May 28, 1999
MEDIA CONTACT: Barb Chamberlain, 509/358-7527, chamberlain@wsu.edu
WSU SPOKANE FACULTY RECEIVE ROBERT WOOD JOHNSON
FOUNDATION GRANT TO STUDY COMMUNITY HEALTH

        SPOKANE, Wash. -- Washington State University researchers Michael Hendryx and Melissa Ahern will study the impact of social capital and income inequality on health care with the assistance of a $75,800 grant from the Robert Wood Johnson Foundation.
        Hendrix is the assistant director of the Washington Institute for Mental Illness Research and Training at WSU Spokane. Ahern is an associate professor in Health Policy and Administration at WSU Spokane.
        According to the researchers, a community rich in social capital creates the conditions necessary for people to enjoy a better health care system, despite the kind of insurance they have or whether they are in an HMO. "This is because social capital enables the creation and operation of more effective and efficient public and private institutions," says Hendryx.
        "Social capital" refers to citizen trust, cooperation, civic engagement, voting rates, voluntary charitable contributions and memberships in groups that meet face-to-face.
        One cause of low social capital may be income inequality. "To the extent that people feel that society is inherently unfair, as indicated by inequitable incomes, they may feel less trusting of each other and less engaged in community systems including health care systems," says Ahern.
        Ahern and Hendryx, along with other faculty researchers at WSU Spokane, have already published research on the relationship between community characteristics and the health status and well-being of individuals. Their findings indicate that persons with a good sense of community have better mental health. Also, people who live in good communities feel that they have better quality health care experiences.
        Their new study will identify particular community characteristics that have an impact on the effectiveness of health care financing and organization. Knowledge of these factors can help policy makers, health care providers, and community participants design better community health care systems.
        If Ahern and Hendryx's hypotheses are correct, the study will show that policy makers should focus less on traditional health care insurance and financing policies, and more on increasing levels of social capital and decreasing income inequality in communities.
        The Robert Wood Johnson Foundation, based in Princeton, N.J., is the nation's largest philanthropy devoted exclusively to health and health care. It became a national institution in 1972 with receipt of a bequest from the industrialist whose name it bears.
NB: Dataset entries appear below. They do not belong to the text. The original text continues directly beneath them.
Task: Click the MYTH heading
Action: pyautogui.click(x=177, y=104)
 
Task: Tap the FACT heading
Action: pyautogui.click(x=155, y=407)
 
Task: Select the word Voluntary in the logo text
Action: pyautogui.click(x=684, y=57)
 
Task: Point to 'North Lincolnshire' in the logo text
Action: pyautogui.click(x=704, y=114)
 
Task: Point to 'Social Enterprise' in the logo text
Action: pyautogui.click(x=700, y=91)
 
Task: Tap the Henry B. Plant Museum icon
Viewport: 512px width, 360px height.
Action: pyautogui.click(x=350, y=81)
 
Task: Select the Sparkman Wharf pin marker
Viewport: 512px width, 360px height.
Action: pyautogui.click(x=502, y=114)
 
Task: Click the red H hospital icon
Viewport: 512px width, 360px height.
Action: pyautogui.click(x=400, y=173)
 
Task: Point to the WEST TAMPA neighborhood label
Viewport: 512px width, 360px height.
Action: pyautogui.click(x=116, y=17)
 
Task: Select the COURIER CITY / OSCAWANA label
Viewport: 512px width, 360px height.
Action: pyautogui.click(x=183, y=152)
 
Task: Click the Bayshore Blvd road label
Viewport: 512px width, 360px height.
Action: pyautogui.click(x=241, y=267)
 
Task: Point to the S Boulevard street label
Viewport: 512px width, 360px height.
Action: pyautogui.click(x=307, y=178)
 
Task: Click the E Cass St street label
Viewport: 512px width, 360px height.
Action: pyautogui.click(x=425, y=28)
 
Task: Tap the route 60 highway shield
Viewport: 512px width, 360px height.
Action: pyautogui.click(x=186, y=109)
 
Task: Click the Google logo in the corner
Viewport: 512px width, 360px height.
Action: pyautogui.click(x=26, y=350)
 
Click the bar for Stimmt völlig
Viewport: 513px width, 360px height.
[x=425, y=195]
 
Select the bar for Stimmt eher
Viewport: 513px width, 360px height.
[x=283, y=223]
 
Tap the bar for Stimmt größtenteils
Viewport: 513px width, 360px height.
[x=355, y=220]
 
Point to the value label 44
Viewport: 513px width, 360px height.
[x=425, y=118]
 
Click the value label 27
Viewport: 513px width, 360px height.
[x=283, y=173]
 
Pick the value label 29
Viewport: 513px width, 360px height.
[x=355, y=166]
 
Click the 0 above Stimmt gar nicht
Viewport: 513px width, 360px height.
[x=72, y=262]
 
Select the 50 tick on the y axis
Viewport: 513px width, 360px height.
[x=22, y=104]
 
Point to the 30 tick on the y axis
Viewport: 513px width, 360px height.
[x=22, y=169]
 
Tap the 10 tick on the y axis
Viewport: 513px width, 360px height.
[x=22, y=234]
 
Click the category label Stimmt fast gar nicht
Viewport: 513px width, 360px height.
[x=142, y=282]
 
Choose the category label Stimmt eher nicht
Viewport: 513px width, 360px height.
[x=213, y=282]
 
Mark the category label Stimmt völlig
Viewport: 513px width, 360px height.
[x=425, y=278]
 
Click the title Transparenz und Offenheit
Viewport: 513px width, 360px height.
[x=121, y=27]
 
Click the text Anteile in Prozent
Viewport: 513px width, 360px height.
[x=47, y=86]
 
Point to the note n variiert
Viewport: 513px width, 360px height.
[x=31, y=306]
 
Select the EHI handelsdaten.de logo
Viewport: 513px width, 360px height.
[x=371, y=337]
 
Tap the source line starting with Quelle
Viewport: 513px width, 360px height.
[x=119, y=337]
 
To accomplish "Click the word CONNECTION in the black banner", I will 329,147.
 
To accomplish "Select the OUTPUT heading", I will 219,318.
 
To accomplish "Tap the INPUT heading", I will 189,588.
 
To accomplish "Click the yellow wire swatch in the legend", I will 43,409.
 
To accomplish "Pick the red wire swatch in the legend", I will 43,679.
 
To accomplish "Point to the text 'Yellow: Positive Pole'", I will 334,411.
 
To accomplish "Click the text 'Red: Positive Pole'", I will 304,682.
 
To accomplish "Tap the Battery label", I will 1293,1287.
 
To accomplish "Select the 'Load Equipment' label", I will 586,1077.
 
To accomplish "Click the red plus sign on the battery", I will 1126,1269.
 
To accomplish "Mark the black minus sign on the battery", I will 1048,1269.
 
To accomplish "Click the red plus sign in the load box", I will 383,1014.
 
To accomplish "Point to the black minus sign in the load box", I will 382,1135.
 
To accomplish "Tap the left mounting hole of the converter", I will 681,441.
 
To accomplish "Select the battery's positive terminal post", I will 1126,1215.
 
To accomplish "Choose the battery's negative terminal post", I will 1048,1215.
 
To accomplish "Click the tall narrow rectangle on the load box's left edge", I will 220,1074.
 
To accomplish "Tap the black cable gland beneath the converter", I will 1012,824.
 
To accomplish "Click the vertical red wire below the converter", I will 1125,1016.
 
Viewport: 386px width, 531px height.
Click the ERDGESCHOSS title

The foundation has since made more than $2.6 billion in grants.
        The foundation concentrates its grant making in three goal areas: to assure that all Americans have access to basic health care at a reasonable cost; to improve the way services are organized and provided to people with chronic health conditions; and to reduce the personal, social and economic harm caused by the abuse of tobacco, alcohol and illicit drugs.